The majority of Palestinians live in makeshift tents since their homes were reduced to rubble during the war. When storms strike the territory, Palestinian rescue workers warn people against seeking shelter inside damaged buildings for fears of collapse. Aid groups say not enough shelter materials are entering Gaza during the truce.
In the central town of Zawaida, Associated Press footage showed inundated tents Tuesday morning, with people trying to rebuild their shelters.
Yasmin Shalha, a displaced woman from the northern town of Beit Lahiya, stood against winds that lifted the tarps of tents around her as she stitched hers back together with needle and thread. She said it had fallen on top of her family the night before, as they slept.
“The winds were very, very strong. The tent collapsed over us,” the mother of five told AP. “As you can see, our situation is dire.”
On the shore in southern Gaza, tents were swept into the Mediterranean. Families pulled what was left from the sea, while some built sand barriers to hold back rising water.
“The sea took our mattresses, our tents, our food and everything we owned,” Shaban Abu Ishaq said, as he dragged part of his tent out of the sea in the Muwasi area of Khan Younis.
Mohamed Al-Sawalha, a 72-year-old man from the northern refugee camp of Jabaliya, said the conditions most Palestinians in Gaza endure are barely livable.
“It doesn’t work neither in summer nor in winter,” he said of the tent. “We left behind houses and buildings (with) doors that could be opened and closed. Now we live in a tent. Even sheep don’t live like we do.”

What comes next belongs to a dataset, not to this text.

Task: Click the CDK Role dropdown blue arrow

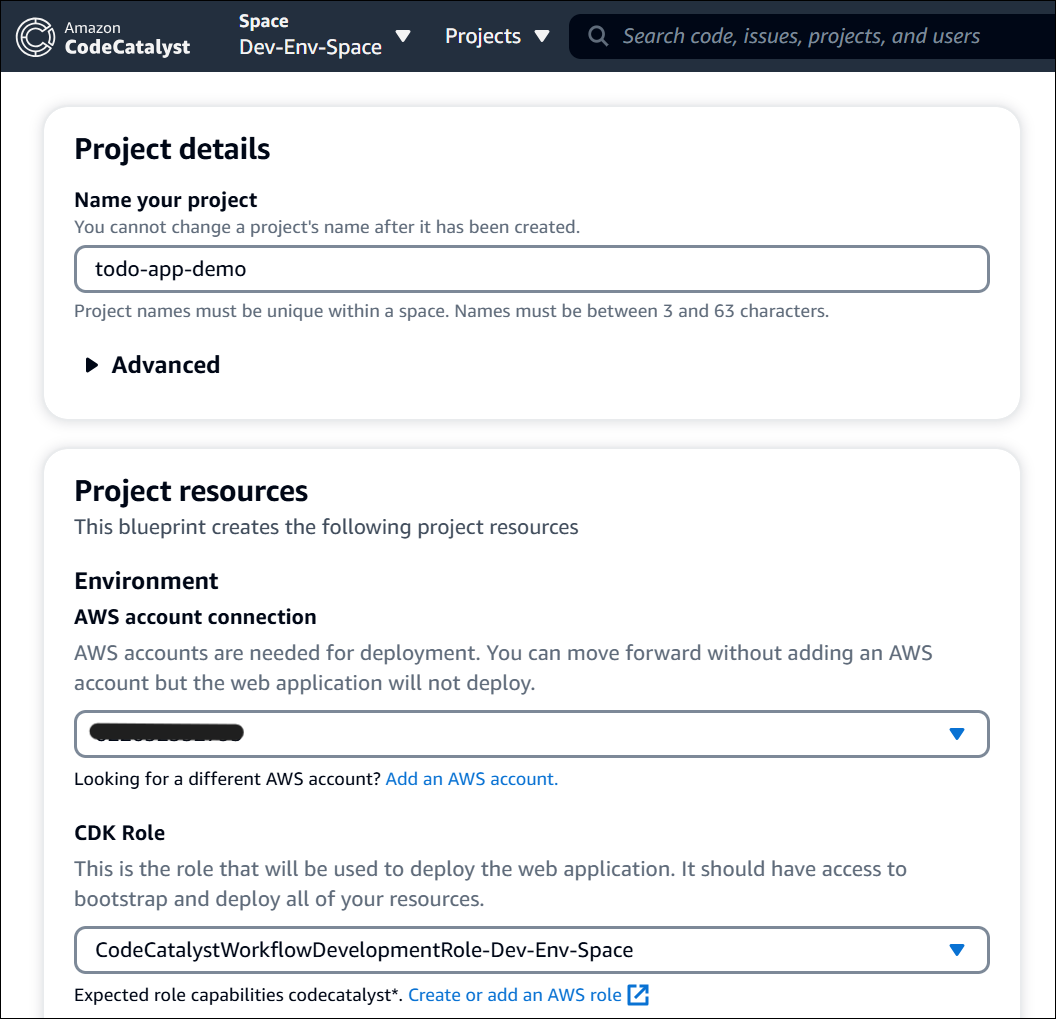Action: [x=956, y=950]
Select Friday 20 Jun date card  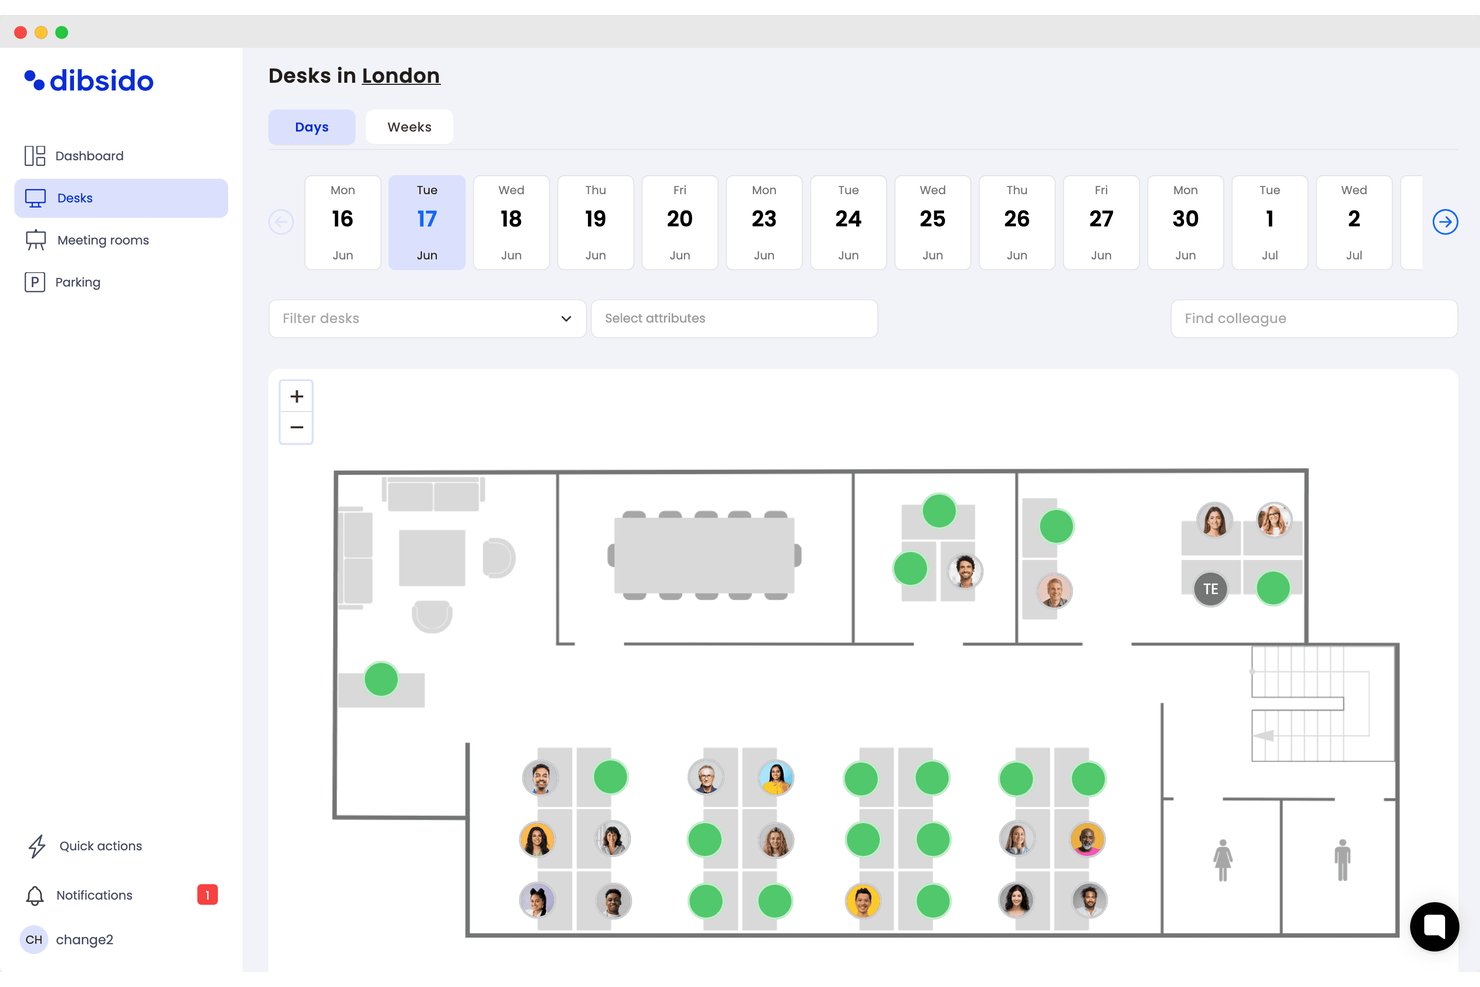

Residents aren’t able to return to their homes in Israeli-controlled areas of the Gaza Strip.
Child death toll in Gaza rises
Gaza’s Health Ministry said the 1-year-old in the central town of Deir Al-Balah was the seventh fatality due to the cold conditions since winter started. Others included a baby just seven days old and a 4-year-old girl, whose deaths were announced Monday.
The ministry, part of the Hamas-run government, says more than 440 people were killed by Israeli fire and their bodies brought to hospitals since the ceasefire went into effect. The ministry maintains detailed casualty records that are seen as generally reliable by UN agencies and independent experts.
UNICEF spokesman James Elder said Tuesday at least 100 children under the age of 18 — 60 boys and 40 girls — have been killed since the truce began due to military operations, including drone strikes, airstrikes, tank shelling and use of live ammunition. Those figures, he said, reflect incidents where enough details have been compiled to warrant recording, but the total toll is expected to be higher. He said hundreds of children have been wounded.
While “bombings and shootings have slowed” during the ceasefire, they have not stopped, Elder told reporters at a UN briefing in Geneva by video from Gaza City. “So what the world now calls calm would be considered a crisis anywhere else,” he said.
Gaza’s population of more than 2 million people has been struggling to keep the cold weather and storms at bay while facing shortages of humanitarian aid and a lack of more substantial temporary housing, which is badly needed during the winter months. It’s the third winter since the war between Israel and Hamas started on Oct. 7, 2023, when militants stormed into southern Israel and killed around 1,200 people and abducted 251 others into Gaza.
Gaza’s Health Ministry says more than 71,400 Palestinians have been killed in Israel’s retaliatory offensive.